Render the records as a numbered list, leaving out blank lines, starting with the first line of the records and going on through the line that contains "pos(459,159)".
========
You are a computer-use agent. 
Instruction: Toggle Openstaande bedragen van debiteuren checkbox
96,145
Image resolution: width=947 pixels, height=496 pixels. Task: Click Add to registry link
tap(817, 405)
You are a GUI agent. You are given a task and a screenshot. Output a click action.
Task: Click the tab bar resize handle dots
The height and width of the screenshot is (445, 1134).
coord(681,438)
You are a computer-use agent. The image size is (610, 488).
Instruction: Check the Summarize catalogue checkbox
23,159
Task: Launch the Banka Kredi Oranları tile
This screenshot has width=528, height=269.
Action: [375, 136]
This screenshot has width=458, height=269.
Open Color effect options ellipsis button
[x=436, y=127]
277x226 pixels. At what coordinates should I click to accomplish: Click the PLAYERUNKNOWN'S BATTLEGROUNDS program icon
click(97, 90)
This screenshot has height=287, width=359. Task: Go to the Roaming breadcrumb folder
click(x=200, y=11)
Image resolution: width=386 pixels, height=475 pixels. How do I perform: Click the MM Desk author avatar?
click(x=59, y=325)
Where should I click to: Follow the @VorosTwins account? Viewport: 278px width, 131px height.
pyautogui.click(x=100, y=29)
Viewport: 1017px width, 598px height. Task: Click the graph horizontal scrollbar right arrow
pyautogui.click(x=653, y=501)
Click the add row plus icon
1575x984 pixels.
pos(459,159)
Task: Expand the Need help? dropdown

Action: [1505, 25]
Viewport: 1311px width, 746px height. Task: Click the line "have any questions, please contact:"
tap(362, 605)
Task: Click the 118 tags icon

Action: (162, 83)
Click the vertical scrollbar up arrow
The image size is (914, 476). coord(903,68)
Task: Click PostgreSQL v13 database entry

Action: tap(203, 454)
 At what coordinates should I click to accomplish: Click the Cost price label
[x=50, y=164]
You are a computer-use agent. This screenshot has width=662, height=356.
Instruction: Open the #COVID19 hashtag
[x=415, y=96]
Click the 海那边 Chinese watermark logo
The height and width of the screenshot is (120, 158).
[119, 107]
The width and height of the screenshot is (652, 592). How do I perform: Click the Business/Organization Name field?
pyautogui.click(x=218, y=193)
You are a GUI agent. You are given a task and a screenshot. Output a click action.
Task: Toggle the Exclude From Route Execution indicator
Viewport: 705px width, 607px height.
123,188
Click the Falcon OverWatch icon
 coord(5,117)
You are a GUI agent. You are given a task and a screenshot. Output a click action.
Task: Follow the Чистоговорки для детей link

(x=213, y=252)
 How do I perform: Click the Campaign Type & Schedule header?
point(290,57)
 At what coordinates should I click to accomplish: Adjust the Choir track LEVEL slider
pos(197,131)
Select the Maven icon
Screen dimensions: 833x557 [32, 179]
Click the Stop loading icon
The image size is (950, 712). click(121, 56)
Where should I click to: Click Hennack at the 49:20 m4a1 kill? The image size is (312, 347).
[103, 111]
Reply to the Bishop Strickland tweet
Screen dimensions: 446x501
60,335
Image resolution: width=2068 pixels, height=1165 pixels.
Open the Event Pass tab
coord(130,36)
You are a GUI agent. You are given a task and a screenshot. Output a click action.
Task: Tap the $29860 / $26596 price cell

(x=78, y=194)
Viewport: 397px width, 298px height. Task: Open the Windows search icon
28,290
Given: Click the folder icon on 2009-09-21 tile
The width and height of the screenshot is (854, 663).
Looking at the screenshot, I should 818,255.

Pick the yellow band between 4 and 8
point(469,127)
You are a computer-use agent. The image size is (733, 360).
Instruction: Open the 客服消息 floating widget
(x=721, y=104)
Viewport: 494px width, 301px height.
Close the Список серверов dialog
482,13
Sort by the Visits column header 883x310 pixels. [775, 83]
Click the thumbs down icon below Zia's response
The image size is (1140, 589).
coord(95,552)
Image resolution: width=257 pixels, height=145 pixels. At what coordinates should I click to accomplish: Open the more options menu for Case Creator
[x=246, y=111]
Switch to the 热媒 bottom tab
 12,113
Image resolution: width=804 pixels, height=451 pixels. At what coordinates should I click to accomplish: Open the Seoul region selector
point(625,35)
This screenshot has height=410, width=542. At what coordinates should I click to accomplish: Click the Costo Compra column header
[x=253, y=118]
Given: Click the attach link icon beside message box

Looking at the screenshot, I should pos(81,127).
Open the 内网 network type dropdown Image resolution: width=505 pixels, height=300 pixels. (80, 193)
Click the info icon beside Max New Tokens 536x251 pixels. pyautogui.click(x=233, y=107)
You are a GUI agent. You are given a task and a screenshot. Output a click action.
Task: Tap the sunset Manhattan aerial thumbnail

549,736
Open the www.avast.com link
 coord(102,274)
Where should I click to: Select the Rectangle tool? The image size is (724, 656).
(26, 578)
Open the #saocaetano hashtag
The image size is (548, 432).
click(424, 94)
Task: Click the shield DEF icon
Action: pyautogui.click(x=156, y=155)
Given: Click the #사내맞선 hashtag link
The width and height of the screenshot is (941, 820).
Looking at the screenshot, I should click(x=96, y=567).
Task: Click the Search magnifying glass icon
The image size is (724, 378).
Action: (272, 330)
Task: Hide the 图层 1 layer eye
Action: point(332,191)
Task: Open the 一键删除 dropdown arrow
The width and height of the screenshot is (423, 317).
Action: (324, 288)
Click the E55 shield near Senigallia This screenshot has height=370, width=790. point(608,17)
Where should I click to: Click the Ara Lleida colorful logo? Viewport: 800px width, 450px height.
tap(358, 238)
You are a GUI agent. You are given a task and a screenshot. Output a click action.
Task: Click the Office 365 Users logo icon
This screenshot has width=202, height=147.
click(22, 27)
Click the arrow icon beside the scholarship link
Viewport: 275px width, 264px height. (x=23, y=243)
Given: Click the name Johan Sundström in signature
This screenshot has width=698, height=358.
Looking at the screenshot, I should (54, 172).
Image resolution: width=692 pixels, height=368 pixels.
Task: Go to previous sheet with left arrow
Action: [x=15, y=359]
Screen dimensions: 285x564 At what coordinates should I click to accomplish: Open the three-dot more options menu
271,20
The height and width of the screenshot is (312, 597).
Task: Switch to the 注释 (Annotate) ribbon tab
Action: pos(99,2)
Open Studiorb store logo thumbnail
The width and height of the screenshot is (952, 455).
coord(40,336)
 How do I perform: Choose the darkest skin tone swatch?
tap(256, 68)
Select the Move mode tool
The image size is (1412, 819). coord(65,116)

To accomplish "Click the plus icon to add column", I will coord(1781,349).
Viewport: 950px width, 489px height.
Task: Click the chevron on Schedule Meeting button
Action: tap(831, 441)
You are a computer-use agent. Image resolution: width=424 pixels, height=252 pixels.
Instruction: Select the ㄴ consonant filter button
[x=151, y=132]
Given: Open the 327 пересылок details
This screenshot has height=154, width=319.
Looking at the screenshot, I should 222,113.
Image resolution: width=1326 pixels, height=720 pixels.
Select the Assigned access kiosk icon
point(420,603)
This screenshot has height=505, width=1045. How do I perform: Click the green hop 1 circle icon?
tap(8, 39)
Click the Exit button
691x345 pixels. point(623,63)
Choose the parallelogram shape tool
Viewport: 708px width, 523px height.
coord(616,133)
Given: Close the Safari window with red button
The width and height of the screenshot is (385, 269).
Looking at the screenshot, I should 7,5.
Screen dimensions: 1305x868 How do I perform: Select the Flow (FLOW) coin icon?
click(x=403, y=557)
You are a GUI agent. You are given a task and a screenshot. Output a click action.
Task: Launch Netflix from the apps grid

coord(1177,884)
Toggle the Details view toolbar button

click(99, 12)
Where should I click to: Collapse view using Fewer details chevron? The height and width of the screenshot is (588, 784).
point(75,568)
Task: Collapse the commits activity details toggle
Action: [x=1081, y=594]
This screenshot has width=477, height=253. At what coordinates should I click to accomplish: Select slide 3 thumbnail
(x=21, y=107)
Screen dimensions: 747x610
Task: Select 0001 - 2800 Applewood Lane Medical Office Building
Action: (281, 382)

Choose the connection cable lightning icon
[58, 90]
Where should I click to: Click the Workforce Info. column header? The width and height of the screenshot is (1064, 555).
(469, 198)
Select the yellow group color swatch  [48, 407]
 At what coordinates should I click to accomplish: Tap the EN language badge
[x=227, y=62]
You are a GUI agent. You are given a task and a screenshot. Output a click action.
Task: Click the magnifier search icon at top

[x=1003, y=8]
========
Answer to the exercise:
1. You are a computer-use agent. 
2. Instruction: Toggle Openstaande bedragen van debiteuren checkbox
3. 96,145
4. Image resolution: width=947 pixels, height=496 pixels. Task: Click Add to registry link
5. tap(817, 405)
6. You are a GUI agent. You are given a task and a screenshot. Output a click action.
7. Task: Click the tab bar resize handle dots
8. The height and width of the screenshot is (445, 1134).
9. coord(681,438)
10. You are a computer-use agent. The image size is (610, 488).
11. Instruction: Check the Summarize catalogue checkbox
12. 23,159
13. Task: Launch the Banka Kredi Oranları tile
14. This screenshot has width=528, height=269.
15. Action: [375, 136]
16. This screenshot has width=458, height=269.
17. Open Color effect options ellipsis button
18. [x=436, y=127]
19. 277x226 pixels. At what coordinates should I click to accomplish: Click the PLAYERUNKNOWN'S BATTLEGROUNDS program icon
20. click(97, 90)
21. This screenshot has height=287, width=359. Task: Go to the Roaming breadcrumb folder
22. click(x=200, y=11)
23. Image resolution: width=386 pixels, height=475 pixels. How do I perform: Click the MM Desk author avatar?
24. click(x=59, y=325)
25. Where should I click to: Follow the @VorosTwins account? Viewport: 278px width, 131px height.
26. pyautogui.click(x=100, y=29)
27. Viewport: 1017px width, 598px height. Task: Click the graph horizontal scrollbar right arrow
28. pyautogui.click(x=653, y=501)
29. Click the add row plus icon
30. 1575x984 pixels.
31. pos(459,159)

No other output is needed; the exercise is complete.